In the lines of the listing that begin with the line with "This screenshot has width=2224, height=1256." and continue through the end of the listing, switch "Million Bushels" to "Thousand Tons" and keep everything else unchanged. Omit the pictures from your answer.

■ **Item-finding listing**
..............................

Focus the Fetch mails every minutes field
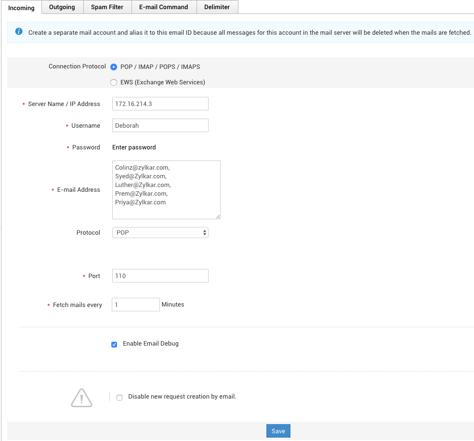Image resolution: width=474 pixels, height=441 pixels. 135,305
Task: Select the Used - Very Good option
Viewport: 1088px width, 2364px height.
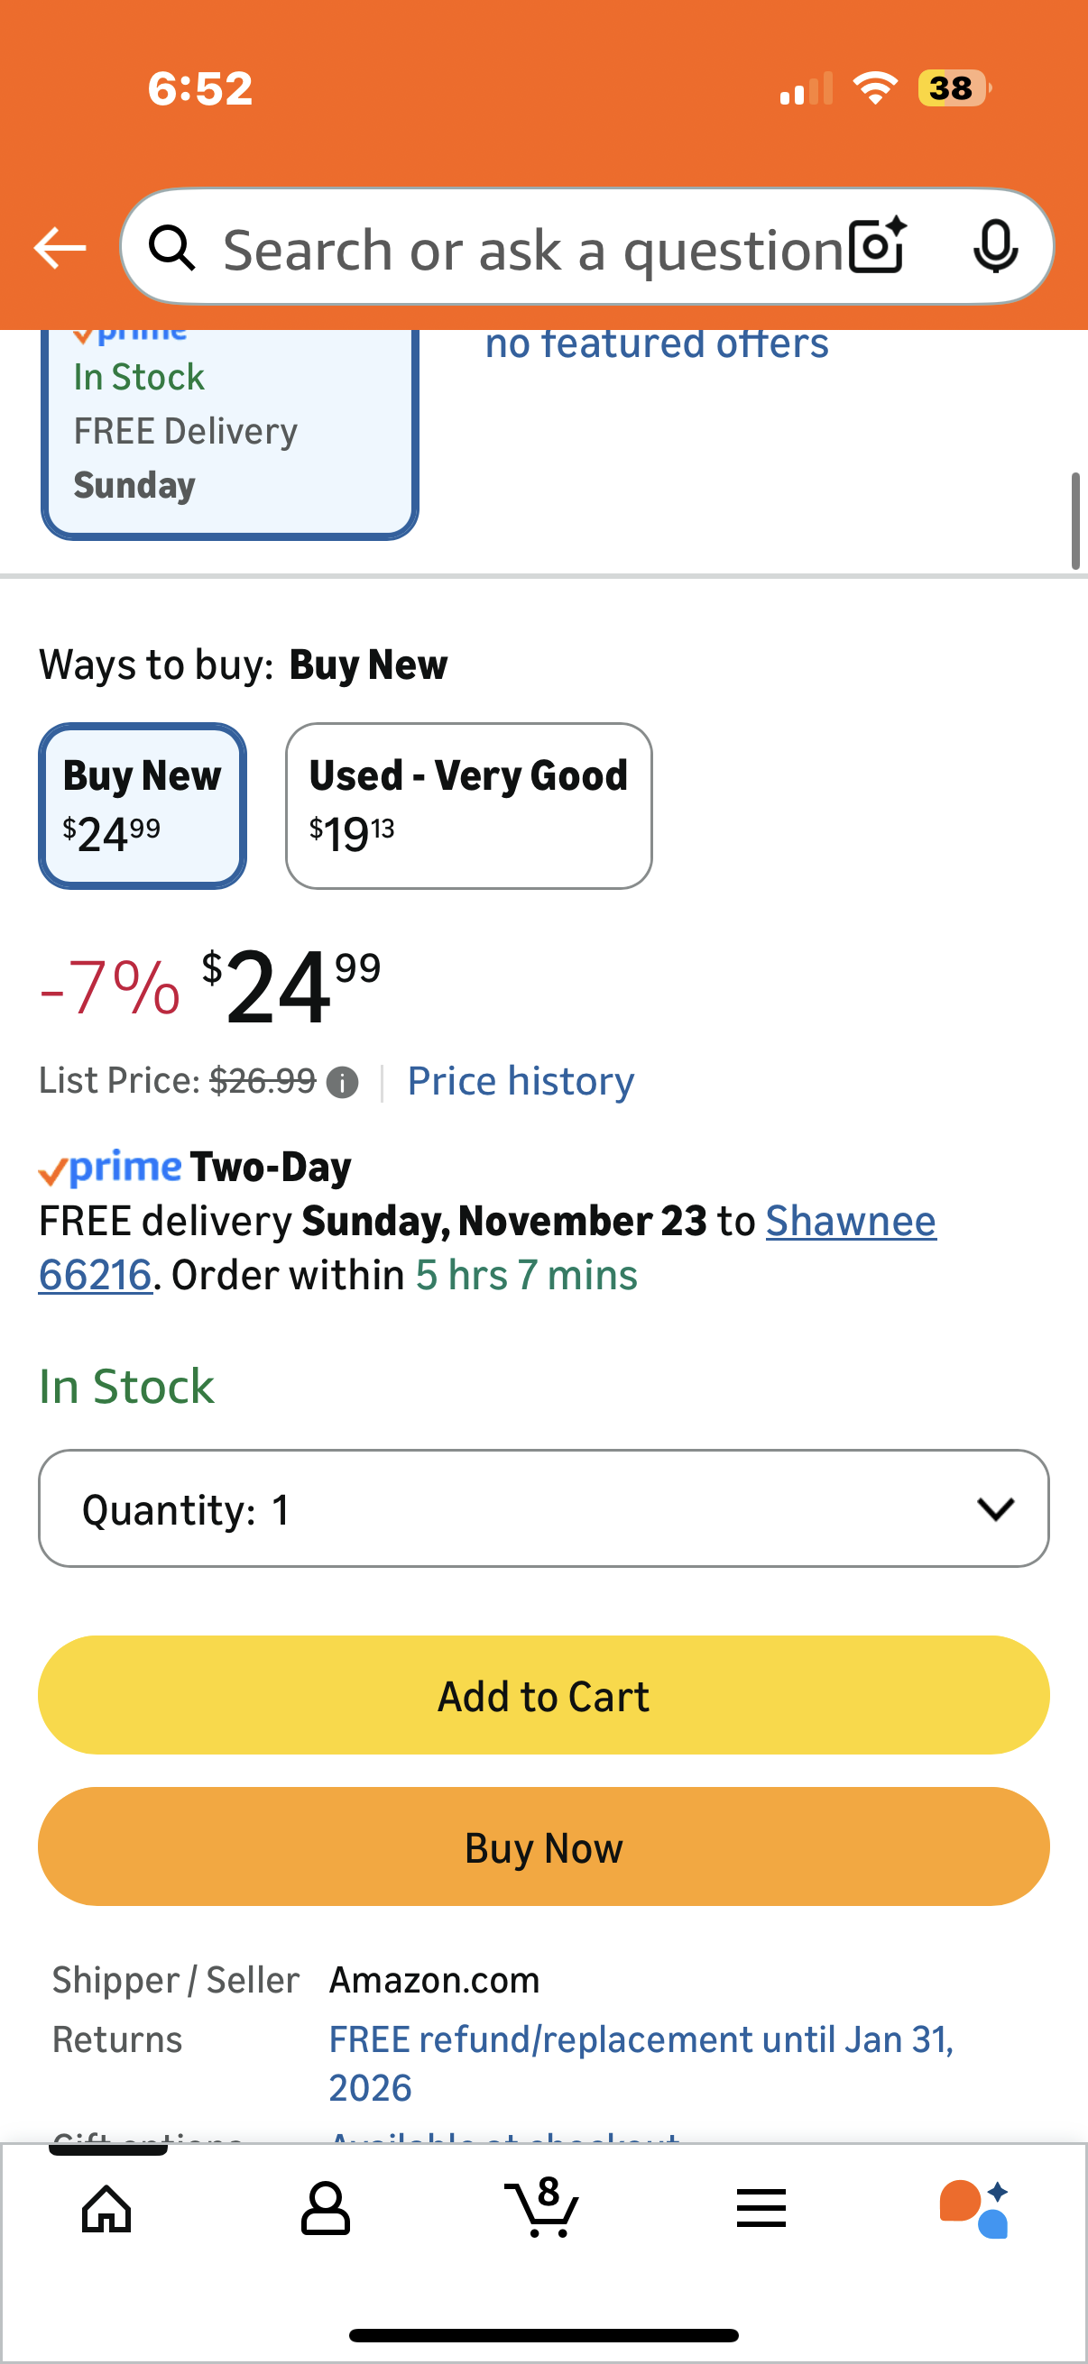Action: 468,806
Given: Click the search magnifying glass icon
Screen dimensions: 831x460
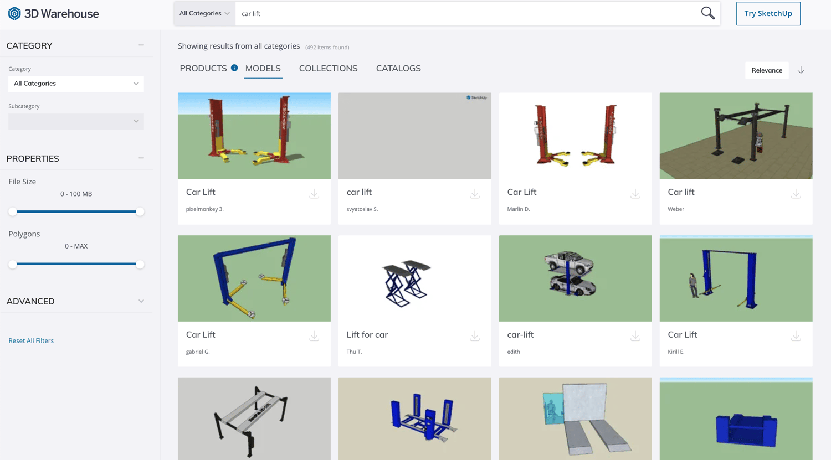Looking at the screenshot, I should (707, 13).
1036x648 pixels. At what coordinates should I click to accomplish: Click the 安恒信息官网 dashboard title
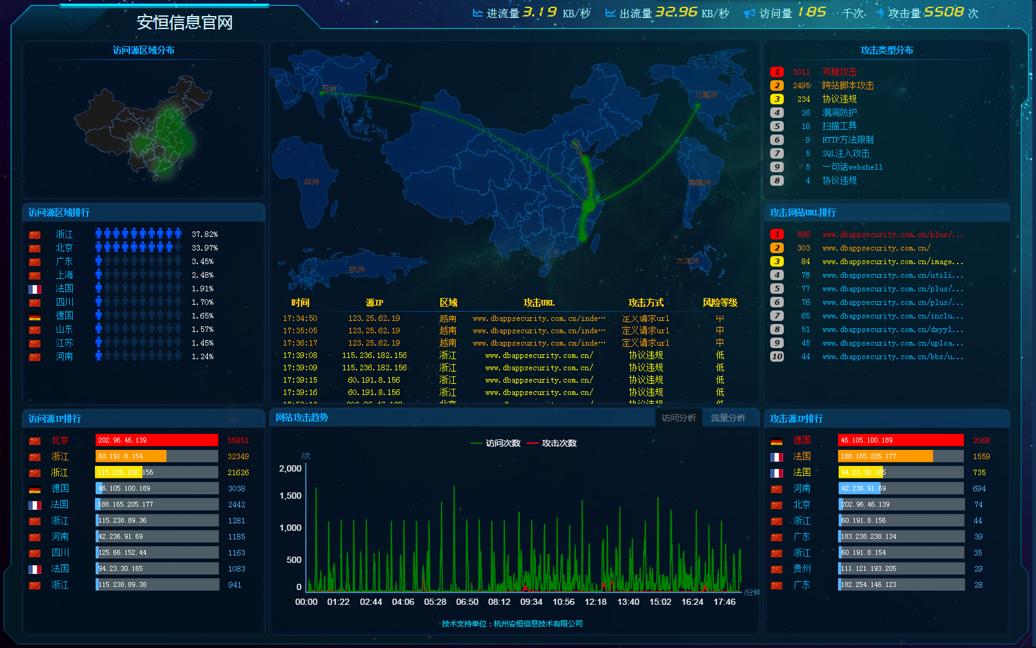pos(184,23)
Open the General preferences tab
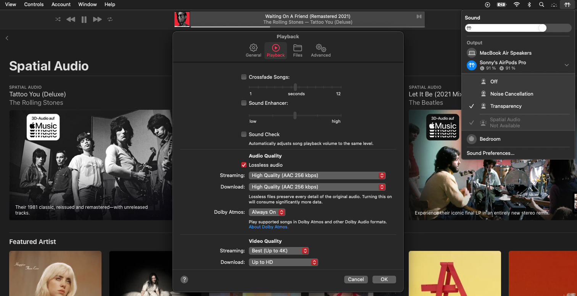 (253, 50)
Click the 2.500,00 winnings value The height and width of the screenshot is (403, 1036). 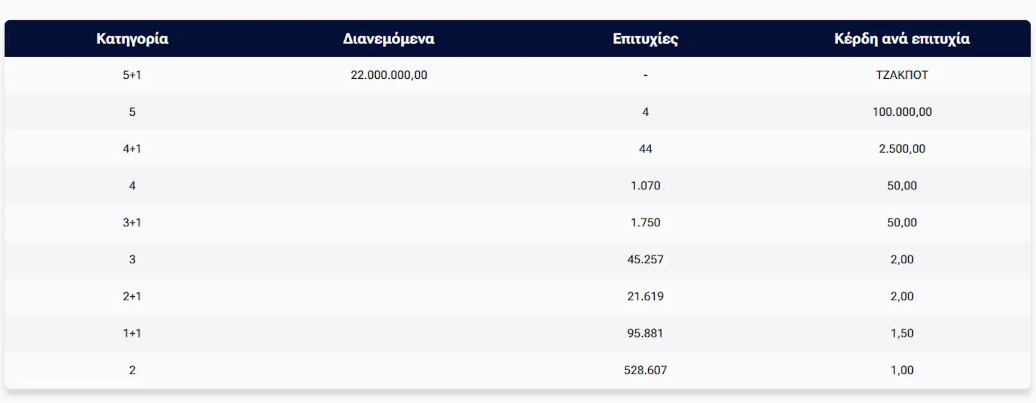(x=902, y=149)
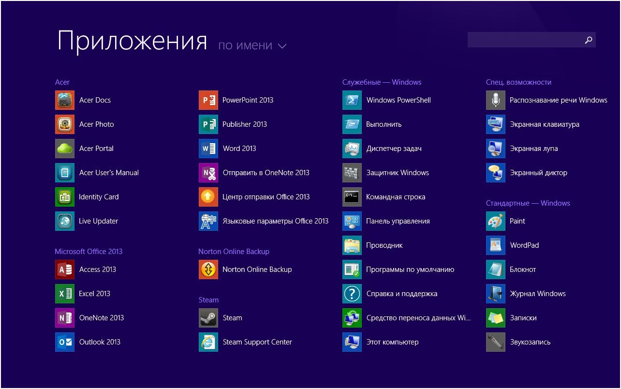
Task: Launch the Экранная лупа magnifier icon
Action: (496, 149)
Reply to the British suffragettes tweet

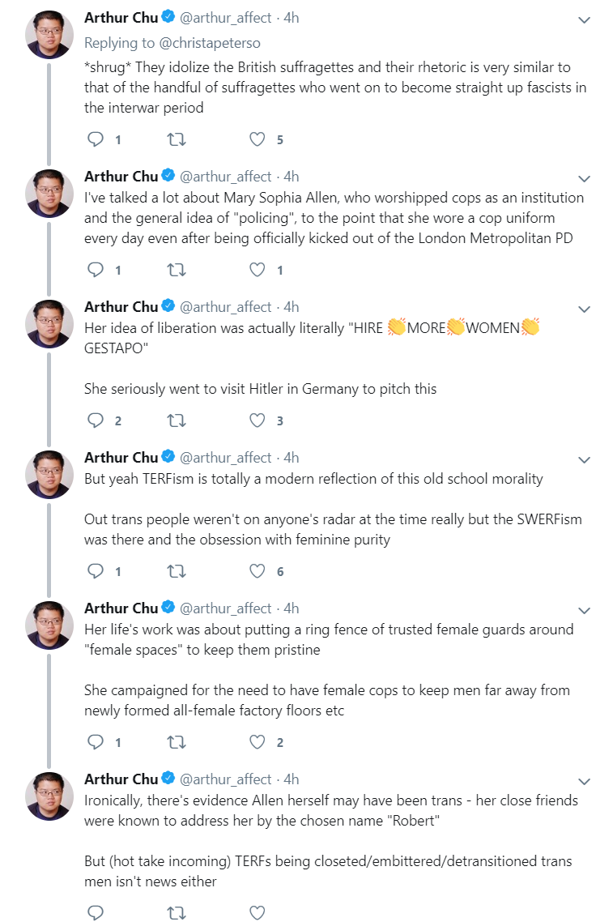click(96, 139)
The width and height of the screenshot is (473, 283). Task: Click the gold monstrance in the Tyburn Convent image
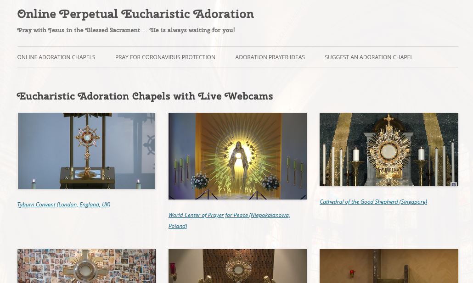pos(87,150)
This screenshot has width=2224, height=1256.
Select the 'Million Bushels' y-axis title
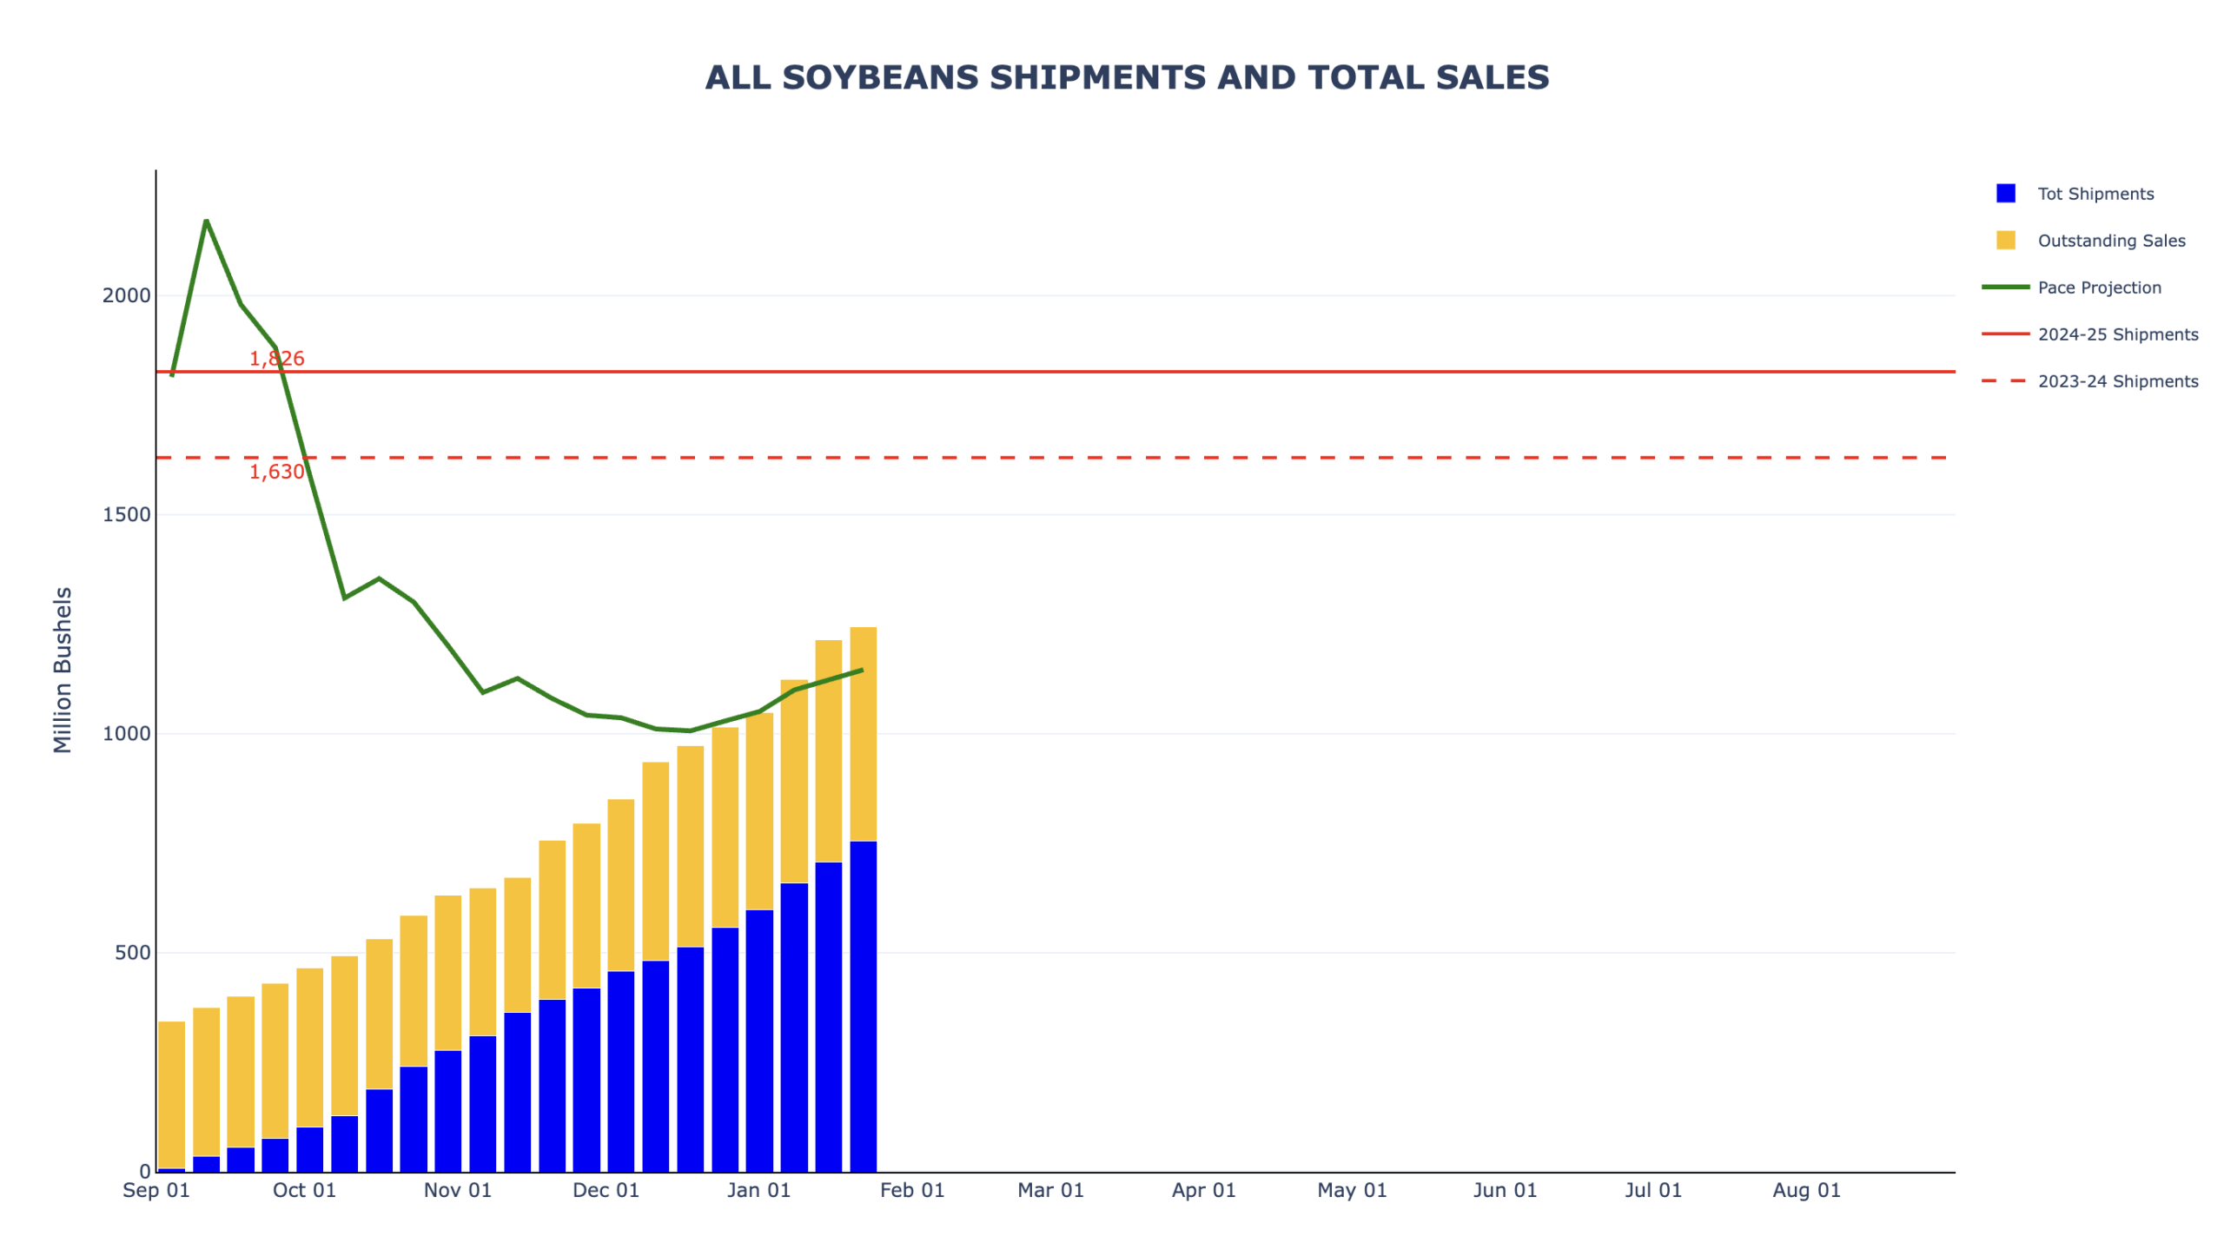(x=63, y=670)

..............................

■ **Task response**
This screenshot has width=2224, height=1256.
Select the 'Thousand Tons' y-axis title
(x=63, y=670)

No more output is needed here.